(Beginning of Information supplied)

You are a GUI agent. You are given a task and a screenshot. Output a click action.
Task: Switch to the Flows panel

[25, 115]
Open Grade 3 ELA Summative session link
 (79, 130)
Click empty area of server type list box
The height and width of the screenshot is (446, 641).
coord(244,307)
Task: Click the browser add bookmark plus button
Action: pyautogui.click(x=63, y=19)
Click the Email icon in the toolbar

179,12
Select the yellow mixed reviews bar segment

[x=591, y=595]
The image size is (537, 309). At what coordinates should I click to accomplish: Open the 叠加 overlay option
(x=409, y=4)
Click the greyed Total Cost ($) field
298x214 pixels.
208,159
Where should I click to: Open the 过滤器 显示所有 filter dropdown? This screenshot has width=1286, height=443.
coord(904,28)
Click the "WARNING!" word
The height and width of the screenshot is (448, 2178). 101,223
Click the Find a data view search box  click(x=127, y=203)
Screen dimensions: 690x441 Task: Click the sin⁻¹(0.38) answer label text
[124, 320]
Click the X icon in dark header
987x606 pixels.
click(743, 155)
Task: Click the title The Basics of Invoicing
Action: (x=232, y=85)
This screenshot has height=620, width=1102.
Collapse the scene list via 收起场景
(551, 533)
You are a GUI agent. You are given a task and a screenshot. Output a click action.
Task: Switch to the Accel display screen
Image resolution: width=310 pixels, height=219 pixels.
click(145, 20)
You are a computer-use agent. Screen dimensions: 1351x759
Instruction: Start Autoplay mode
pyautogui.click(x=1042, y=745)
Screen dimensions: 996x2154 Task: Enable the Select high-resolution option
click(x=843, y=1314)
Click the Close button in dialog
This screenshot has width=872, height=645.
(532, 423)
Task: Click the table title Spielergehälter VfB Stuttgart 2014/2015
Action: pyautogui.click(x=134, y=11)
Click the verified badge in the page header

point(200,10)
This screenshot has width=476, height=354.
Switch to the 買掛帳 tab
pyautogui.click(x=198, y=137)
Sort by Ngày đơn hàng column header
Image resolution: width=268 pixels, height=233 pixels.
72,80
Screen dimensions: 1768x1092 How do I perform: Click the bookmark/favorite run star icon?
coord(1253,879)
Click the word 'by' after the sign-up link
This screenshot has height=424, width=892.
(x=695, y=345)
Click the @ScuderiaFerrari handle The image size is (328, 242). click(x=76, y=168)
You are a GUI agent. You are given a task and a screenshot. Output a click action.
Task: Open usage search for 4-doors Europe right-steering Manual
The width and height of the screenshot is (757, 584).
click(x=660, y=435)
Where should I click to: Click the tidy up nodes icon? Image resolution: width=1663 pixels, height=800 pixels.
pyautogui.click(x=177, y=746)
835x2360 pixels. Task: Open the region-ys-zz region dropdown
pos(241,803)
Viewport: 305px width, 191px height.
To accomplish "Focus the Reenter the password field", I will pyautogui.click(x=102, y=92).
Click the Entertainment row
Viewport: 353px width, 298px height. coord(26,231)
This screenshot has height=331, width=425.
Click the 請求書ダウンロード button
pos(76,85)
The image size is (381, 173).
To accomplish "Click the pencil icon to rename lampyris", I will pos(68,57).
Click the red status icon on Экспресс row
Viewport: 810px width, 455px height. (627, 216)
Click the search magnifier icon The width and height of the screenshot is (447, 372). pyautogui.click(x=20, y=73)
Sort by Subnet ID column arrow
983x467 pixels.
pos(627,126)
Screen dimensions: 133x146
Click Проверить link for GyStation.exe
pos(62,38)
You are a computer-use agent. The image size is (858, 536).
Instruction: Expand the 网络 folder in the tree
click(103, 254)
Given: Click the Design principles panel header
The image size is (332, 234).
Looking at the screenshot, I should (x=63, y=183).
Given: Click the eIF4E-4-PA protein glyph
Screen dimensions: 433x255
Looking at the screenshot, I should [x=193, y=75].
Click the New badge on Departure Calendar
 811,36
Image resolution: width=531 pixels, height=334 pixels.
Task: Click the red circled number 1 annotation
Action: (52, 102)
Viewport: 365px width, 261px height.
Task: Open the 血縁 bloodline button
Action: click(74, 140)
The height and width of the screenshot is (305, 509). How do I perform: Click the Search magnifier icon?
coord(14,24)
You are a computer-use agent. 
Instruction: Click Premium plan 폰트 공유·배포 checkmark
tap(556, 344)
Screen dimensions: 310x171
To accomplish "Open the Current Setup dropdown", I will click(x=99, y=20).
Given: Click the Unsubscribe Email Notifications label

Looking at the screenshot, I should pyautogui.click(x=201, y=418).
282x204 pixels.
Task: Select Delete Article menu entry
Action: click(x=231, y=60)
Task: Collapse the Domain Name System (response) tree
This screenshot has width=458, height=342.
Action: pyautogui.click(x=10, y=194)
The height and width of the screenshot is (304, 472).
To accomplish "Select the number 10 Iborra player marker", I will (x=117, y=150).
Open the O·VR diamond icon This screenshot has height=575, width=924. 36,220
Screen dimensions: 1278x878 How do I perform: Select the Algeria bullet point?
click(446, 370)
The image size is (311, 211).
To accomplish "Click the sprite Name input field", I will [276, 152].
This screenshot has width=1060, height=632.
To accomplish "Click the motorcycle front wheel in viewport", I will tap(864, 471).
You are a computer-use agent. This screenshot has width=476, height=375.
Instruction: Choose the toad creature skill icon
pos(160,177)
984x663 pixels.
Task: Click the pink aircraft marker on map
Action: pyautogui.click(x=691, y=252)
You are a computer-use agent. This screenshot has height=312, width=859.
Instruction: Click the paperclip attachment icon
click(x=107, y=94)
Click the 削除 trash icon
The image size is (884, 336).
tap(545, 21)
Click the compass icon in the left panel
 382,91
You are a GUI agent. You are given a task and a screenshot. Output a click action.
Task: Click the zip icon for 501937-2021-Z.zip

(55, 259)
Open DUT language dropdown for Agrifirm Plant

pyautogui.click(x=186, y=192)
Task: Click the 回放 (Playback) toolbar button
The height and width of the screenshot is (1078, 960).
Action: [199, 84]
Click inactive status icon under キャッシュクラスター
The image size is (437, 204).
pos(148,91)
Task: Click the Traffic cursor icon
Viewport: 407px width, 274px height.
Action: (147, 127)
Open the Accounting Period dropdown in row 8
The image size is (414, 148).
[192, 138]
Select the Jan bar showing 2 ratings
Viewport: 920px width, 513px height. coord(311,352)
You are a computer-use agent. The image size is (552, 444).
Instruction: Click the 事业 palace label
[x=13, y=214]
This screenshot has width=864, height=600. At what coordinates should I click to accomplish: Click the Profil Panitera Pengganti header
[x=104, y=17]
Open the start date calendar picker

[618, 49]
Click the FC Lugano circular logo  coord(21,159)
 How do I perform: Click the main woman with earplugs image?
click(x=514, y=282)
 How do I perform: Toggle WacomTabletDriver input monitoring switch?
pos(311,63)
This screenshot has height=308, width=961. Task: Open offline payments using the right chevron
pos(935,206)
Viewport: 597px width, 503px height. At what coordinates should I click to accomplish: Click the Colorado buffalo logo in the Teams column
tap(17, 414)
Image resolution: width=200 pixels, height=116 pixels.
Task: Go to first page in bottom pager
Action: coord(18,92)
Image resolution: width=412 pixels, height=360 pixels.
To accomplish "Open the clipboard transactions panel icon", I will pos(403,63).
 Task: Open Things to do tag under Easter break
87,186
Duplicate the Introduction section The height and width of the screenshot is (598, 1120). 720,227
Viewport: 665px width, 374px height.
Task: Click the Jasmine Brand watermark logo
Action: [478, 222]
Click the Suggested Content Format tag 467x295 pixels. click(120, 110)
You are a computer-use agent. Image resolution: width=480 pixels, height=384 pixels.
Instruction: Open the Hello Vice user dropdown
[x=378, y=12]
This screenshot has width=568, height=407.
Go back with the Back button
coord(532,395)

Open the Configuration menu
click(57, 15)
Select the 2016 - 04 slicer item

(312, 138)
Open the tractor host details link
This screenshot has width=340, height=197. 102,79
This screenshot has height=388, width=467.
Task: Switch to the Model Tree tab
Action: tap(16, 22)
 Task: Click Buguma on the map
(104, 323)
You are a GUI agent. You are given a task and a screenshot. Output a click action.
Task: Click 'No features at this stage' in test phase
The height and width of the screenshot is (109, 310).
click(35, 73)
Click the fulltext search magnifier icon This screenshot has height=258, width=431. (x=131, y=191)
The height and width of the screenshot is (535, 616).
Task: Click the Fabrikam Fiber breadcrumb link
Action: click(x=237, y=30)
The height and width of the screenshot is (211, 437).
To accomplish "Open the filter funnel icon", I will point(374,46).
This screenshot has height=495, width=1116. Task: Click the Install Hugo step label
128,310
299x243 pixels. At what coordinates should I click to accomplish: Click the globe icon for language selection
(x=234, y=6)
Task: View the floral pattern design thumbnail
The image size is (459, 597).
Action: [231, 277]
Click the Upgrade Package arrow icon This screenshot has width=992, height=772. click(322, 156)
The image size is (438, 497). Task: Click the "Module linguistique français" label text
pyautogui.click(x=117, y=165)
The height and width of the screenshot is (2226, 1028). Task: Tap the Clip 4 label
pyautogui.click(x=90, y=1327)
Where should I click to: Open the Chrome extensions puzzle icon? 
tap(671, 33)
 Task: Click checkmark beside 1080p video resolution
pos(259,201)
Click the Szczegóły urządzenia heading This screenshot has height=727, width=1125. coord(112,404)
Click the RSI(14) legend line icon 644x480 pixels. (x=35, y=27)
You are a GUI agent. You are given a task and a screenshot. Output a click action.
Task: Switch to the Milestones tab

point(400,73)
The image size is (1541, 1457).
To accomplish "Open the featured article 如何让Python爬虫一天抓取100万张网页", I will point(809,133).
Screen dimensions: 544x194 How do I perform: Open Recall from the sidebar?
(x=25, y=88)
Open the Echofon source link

(End of Information supplied)

Look back at the entries above. Retype the line with "Instruction: Start Autoplay mode", the line with "Click the @ScuderiaFerrari", and all lines in between.

# Finished task
Instruction: Start Autoplay mode
pyautogui.click(x=1042, y=745)
Screen dimensions: 996x2154 Task: Enable the Select high-resolution option
click(x=843, y=1314)
Click the Close button in dialog
This screenshot has width=872, height=645.
(532, 423)
Task: Click the table title Spielergehälter VfB Stuttgart 2014/2015
Action: pyautogui.click(x=134, y=11)
Click the verified badge in the page header

point(200,10)
This screenshot has width=476, height=354.
Switch to the 買掛帳 tab
pyautogui.click(x=198, y=137)
Sort by Ngày đơn hàng column header
Image resolution: width=268 pixels, height=233 pixels.
72,80
Screen dimensions: 1768x1092 How do I perform: Click the bookmark/favorite run star icon?
coord(1253,879)
Click the word 'by' after the sign-up link
This screenshot has height=424, width=892.
(x=695, y=345)
Click the @ScuderiaFerrari handle The image size is (328, 242). click(x=76, y=168)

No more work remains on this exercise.